== Stated exercise A ==
Return the records starting at the line containing "The width and" and ending at the end of the records, with both ends included. Leave the pictures out.

:: Document extract ::

So what is the difference between R and RStudio? Here is an analogy to start us off. Imagine you are a chef, and you have to prepare a meal. You’ll need a place to work (a kitchen), you’ll need some tools (pots, pans, a knife, etc), and you’ll need some ingredients. In this analogy, R is a good chef’s knife - one of the most important tools that you’ll use to accomplish your task.

And if R is your chef’s knife, RStudio is your kitchen. RStudio provides a place to do your work! RStudio makes your life as a researcher easier by bringing together other tools you need to do your work efficiently - like a file browser, data viewer, help pages, terminal, community, support, the list goes on. So it’s not just the infrastructure (the user interface or IDE), although it is a great way to learn and interact with your variables, files, and interact directly with git. It’s also data science philosophy, R packages, community, and more.

(and in this analogy, your ingredients are data!)

R without RStudio?

:::
:: Input ::

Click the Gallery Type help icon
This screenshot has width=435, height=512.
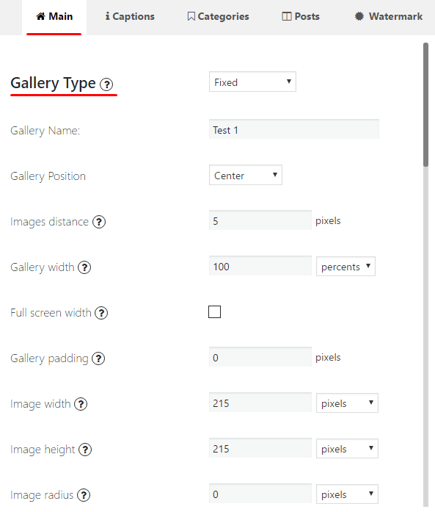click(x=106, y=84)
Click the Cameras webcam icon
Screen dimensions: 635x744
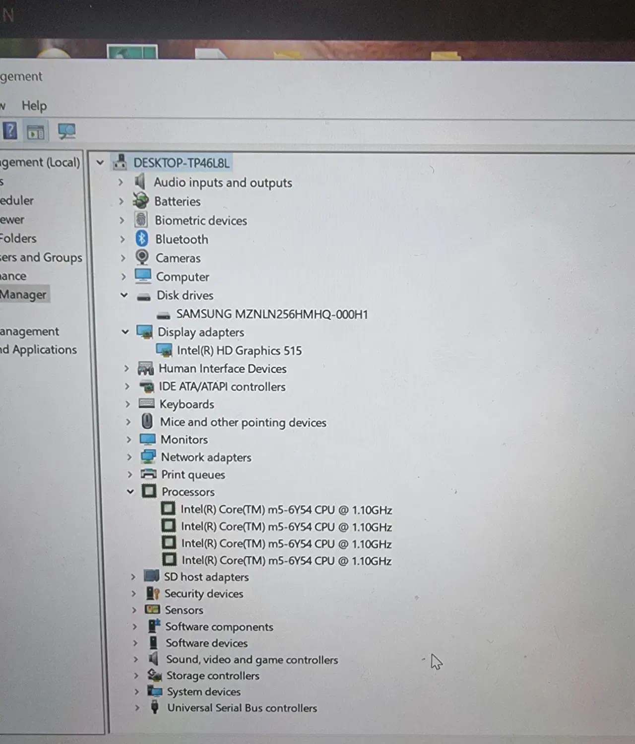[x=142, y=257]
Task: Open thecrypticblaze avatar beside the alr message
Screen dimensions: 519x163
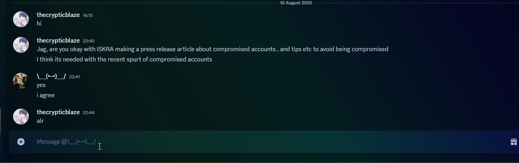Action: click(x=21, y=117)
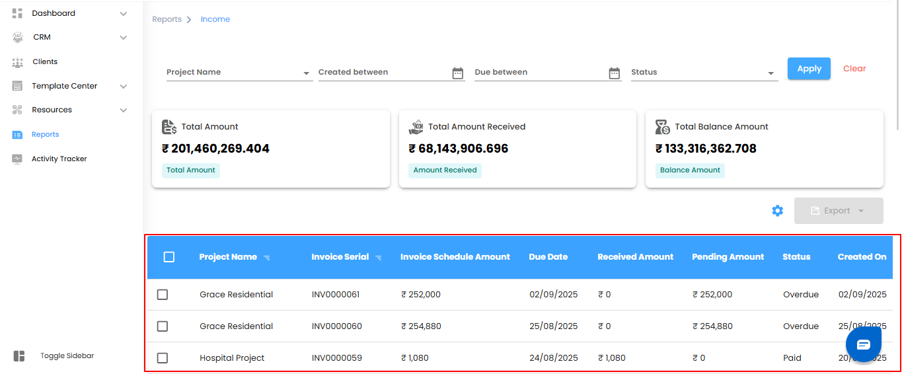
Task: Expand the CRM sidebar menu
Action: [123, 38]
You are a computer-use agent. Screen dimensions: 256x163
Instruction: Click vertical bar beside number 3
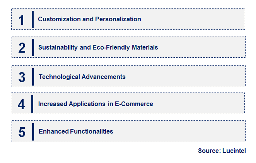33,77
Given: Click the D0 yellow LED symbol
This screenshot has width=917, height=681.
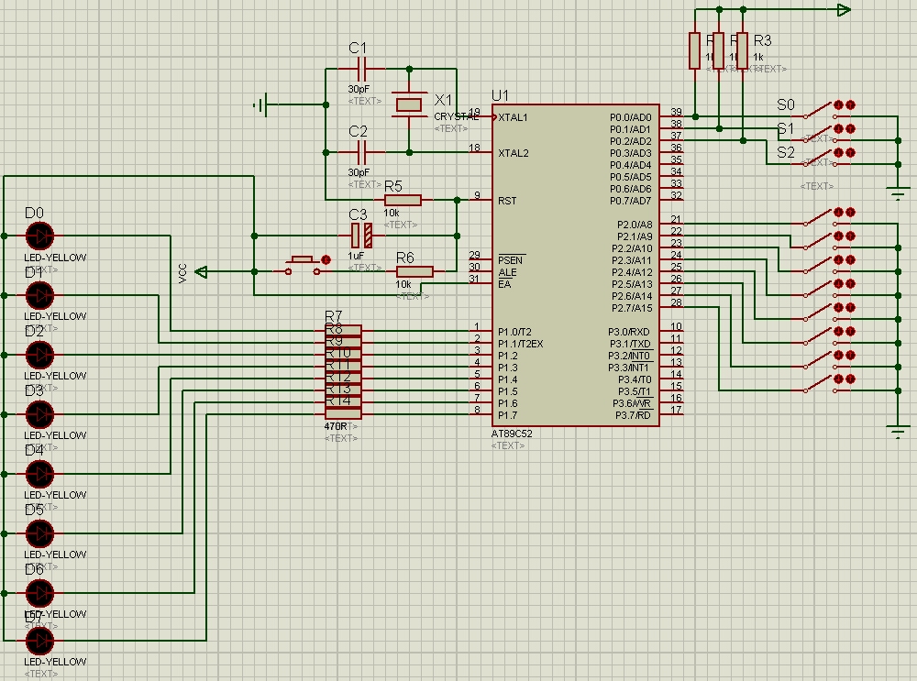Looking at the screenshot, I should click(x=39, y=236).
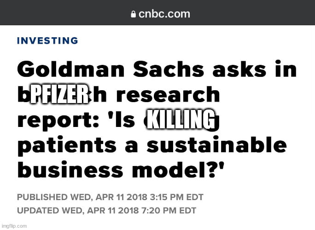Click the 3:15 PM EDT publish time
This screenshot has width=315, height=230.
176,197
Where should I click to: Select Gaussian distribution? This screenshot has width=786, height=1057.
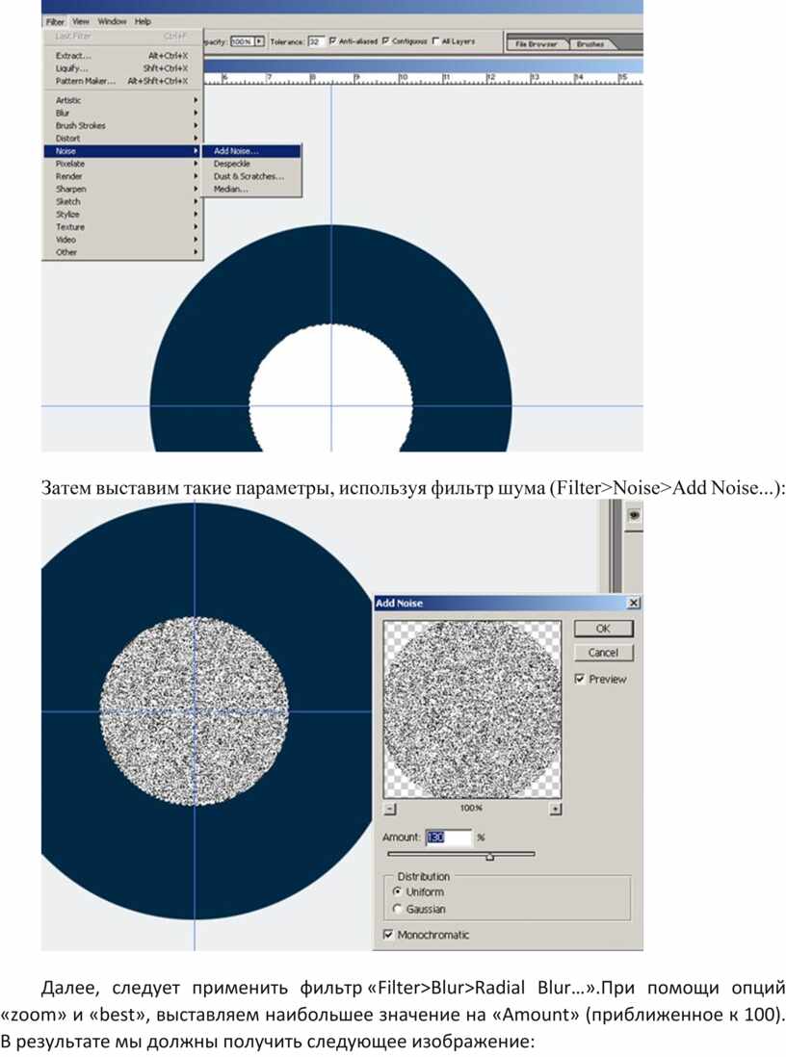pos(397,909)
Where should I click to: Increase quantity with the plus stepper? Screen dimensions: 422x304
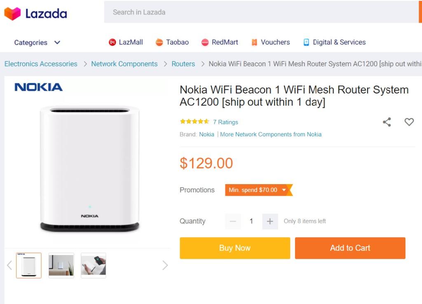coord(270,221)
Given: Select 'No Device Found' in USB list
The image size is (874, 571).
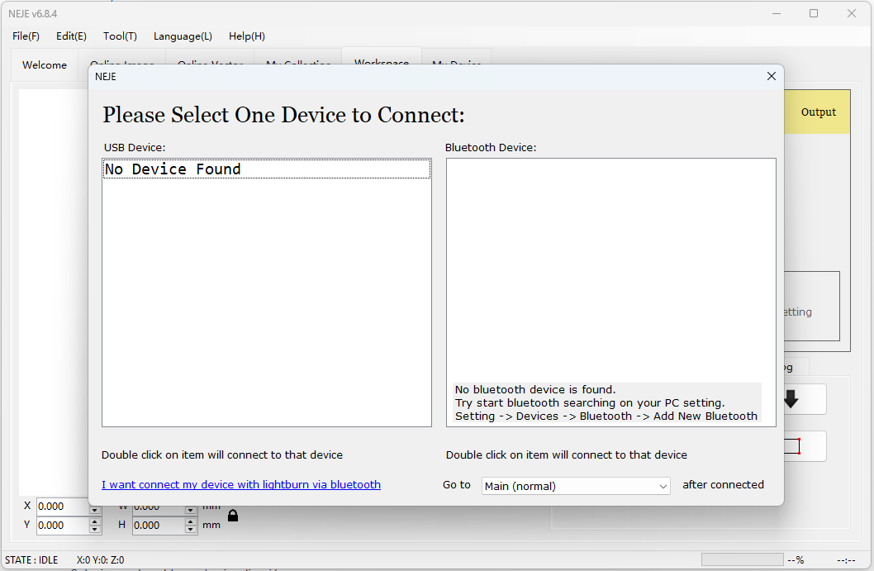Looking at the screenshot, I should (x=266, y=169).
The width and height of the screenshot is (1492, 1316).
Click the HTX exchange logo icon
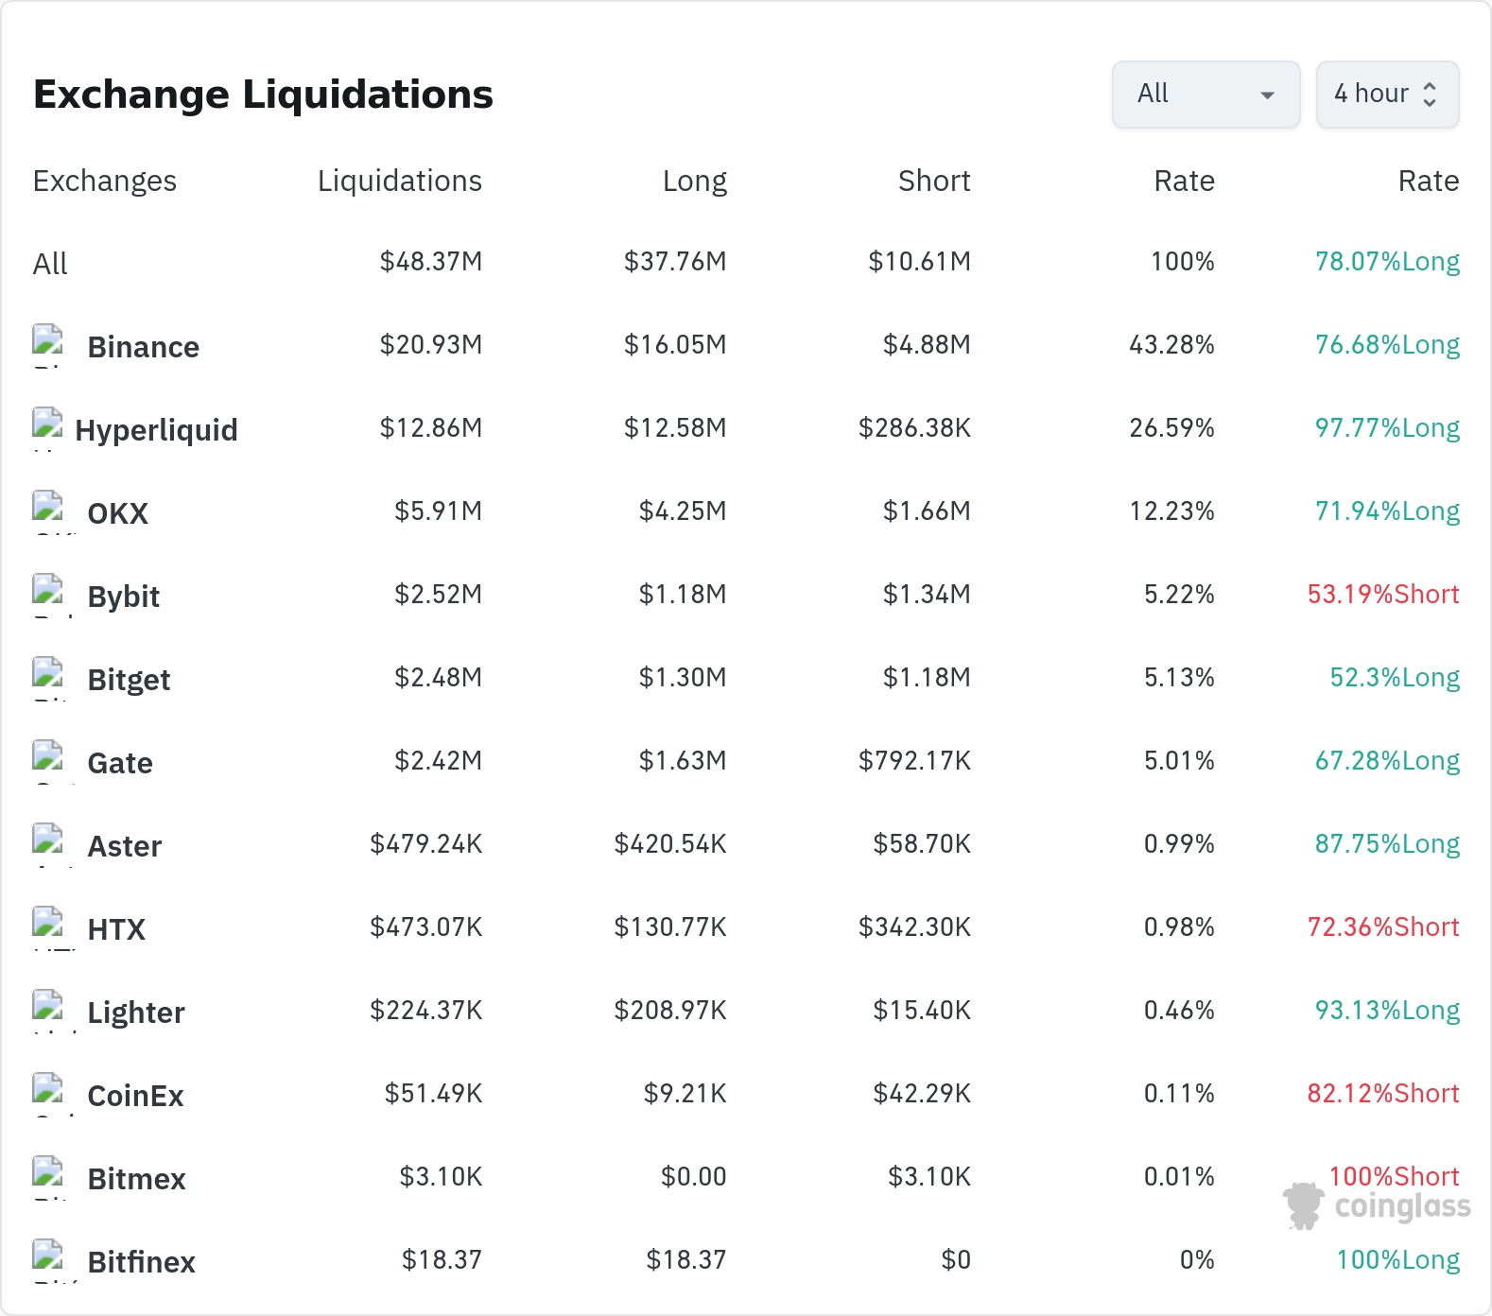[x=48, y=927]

:::

== Stated exercise B ==
Rewrite the passage on R and RStudio starting at "So what is the" and ending at "accomplish your task.", substituting "dinner" for "meal".

== Output A ==
The width and height of the screenshot is (1492, 1316).
Click the HTX exchange logo icon
[x=48, y=927]

== Output B ==
So what is the difference between R and RStudio? Here is an analogy to start us off. Imagine you are a chef, and you have to prepare a dinner. You’ll need a place to work (a kitchen), you’ll need some tools (pots, pans, a knife, etc), and you’ll need some ingredients. In this analogy, R is a good chef’s knife - one of the most important tools that you’ll use to accomplish your task.